• **Task prompt**
The lines below that include "icon" are to be found and copied.

Pixel coordinate grounding data:
= = = = =
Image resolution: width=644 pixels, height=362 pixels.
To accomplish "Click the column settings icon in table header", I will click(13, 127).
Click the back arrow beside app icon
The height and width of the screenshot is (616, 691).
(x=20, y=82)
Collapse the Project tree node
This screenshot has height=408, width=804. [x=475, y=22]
= = = = =
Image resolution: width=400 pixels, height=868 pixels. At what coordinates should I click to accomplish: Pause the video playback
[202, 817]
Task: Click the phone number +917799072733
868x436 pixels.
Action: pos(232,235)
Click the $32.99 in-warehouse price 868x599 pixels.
= = = = =
• **Answer area**
To accomplish "Click the column settings icon in table header", I will click(13, 127).
Click the back arrow beside app icon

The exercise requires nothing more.